= Data on locating visible targets =
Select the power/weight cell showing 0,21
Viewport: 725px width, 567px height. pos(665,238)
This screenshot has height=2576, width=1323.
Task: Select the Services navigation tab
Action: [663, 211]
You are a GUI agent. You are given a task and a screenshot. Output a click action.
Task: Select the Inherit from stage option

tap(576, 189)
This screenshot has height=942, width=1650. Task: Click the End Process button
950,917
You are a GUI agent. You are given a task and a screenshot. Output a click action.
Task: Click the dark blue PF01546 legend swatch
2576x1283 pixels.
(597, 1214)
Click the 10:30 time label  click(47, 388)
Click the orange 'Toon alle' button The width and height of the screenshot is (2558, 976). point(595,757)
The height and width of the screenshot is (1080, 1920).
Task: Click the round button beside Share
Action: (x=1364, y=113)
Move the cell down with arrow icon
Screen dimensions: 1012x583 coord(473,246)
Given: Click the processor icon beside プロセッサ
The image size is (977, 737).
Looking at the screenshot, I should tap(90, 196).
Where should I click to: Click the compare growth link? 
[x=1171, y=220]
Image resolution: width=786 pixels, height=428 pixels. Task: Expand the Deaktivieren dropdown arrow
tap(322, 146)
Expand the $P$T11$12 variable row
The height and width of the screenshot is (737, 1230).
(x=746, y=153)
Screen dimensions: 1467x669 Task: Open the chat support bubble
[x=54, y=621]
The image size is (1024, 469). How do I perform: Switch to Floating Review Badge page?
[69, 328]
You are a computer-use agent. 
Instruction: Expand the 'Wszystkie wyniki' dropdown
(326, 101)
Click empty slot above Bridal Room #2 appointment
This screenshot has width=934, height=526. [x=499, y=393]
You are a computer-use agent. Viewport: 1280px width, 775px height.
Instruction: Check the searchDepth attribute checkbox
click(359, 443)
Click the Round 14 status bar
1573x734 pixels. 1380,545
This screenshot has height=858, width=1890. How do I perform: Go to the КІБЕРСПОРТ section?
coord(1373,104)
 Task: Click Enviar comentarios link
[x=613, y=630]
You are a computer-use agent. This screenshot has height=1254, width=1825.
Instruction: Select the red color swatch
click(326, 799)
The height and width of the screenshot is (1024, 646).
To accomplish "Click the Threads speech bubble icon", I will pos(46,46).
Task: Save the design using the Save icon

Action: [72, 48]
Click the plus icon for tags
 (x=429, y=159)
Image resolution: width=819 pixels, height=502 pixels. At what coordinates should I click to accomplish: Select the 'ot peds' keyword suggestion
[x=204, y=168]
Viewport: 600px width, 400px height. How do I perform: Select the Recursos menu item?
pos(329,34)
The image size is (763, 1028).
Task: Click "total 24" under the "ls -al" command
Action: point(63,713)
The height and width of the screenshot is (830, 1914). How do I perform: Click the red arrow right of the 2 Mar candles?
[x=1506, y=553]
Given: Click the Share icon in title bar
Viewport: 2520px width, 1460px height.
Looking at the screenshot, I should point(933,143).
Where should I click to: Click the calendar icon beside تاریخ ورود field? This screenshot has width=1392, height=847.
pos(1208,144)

= Directive =
Collect every line of the records above that contains the string "arrow", and copy each one in full. Case counts.

= Exercise response =
Move the cell down with arrow icon
Image resolution: width=786 pixels, height=428 pixels. Task: Expand the Deaktivieren dropdown arrow
The height and width of the screenshot is (830, 1914). How do I perform: Click the red arrow right of the 2 Mar candles?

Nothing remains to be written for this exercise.